Wales came into the match on the back of a win against France which had been less than inspiring with the usually brilliant forwards coming under fire for an insipid first-half display. England had more convincing victories over Ireland and France under their belt and the media had been cautiously optimistic that Wales were there for the taking. A classic was predicted but it turned out to be what the Times lamented was a "wretched advertisement for the game of rugby".

Given the hype and the history, the opening exchanges were predictably brutal. Within a minute John Scott, England's No.8, was exchanging blows with Ringer and thereafter the backs were at each others' throats. In the seventh minute Roger Uttley claimed Ringer had kneed Hare in the back. "I was in so much pain I almost left the field at half time," Hare said.

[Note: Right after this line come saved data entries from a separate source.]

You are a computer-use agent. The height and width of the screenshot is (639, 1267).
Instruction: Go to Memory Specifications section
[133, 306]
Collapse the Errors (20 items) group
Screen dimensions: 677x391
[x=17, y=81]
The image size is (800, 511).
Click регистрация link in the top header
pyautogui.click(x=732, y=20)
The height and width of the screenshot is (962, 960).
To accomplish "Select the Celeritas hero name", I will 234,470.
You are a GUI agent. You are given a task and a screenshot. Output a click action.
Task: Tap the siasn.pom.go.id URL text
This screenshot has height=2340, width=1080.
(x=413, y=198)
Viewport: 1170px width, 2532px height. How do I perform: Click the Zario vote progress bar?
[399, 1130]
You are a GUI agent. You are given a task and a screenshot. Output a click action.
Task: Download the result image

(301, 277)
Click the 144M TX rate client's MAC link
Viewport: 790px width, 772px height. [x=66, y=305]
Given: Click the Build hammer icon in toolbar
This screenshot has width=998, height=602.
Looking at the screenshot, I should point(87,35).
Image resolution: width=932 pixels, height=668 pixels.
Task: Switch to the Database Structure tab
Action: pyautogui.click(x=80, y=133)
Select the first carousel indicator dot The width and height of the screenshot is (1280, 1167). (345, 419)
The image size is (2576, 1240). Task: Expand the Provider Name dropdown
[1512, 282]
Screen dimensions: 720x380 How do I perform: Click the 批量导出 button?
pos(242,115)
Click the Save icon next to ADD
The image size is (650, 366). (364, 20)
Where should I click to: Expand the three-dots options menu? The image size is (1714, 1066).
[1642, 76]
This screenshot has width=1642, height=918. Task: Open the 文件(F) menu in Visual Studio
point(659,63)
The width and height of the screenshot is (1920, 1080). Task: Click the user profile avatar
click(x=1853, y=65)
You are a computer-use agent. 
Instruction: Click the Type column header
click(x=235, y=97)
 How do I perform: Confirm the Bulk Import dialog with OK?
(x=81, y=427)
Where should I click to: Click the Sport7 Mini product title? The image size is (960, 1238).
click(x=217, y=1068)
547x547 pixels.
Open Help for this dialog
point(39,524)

The match was barely ten minutes old when David Burnett, the Irish referee, summoned both captains and told them he would have to act were they not able to control their players. "It was like World War Three but in them days referees didn't tend to send players off, no matter what they did," said Wales prop Graham Price. "It was all going on and then eventually all the players had a warning."

Almost immediately Ringer was guilty of a late tackle - with a little elbow thrown in for good measure - on England fly-half John Horton and Burnett immediately sent him off. He was the first player to be dismissed at Twickenham in an international for 55 years. "I wasn't shamming when I went down," Horton said. "Paul elbowed me after the ball had gone."

"I went in fast and put my hands up to try to charge down the kick," Ringer countered, but he admitted he was "not surprised to be sent off … it was a cauldron out there".

But he admitted the referee had his work cut out. "The game had such an explosive start he had no choice. I've got no hard feelings against him." Burnett handed out 35 penalties during the afternoon.

England failed to make the extra man count, Wales taking the lead within two minutes of Ringer's departure when Jeff Squire pounced on a fumble. Davies missed a straightforward conversion, one of seven failed kicks from four different Welsh players which ultimately proved decisive. Hare was almost as fallible, missing a brace of opportunities in each half.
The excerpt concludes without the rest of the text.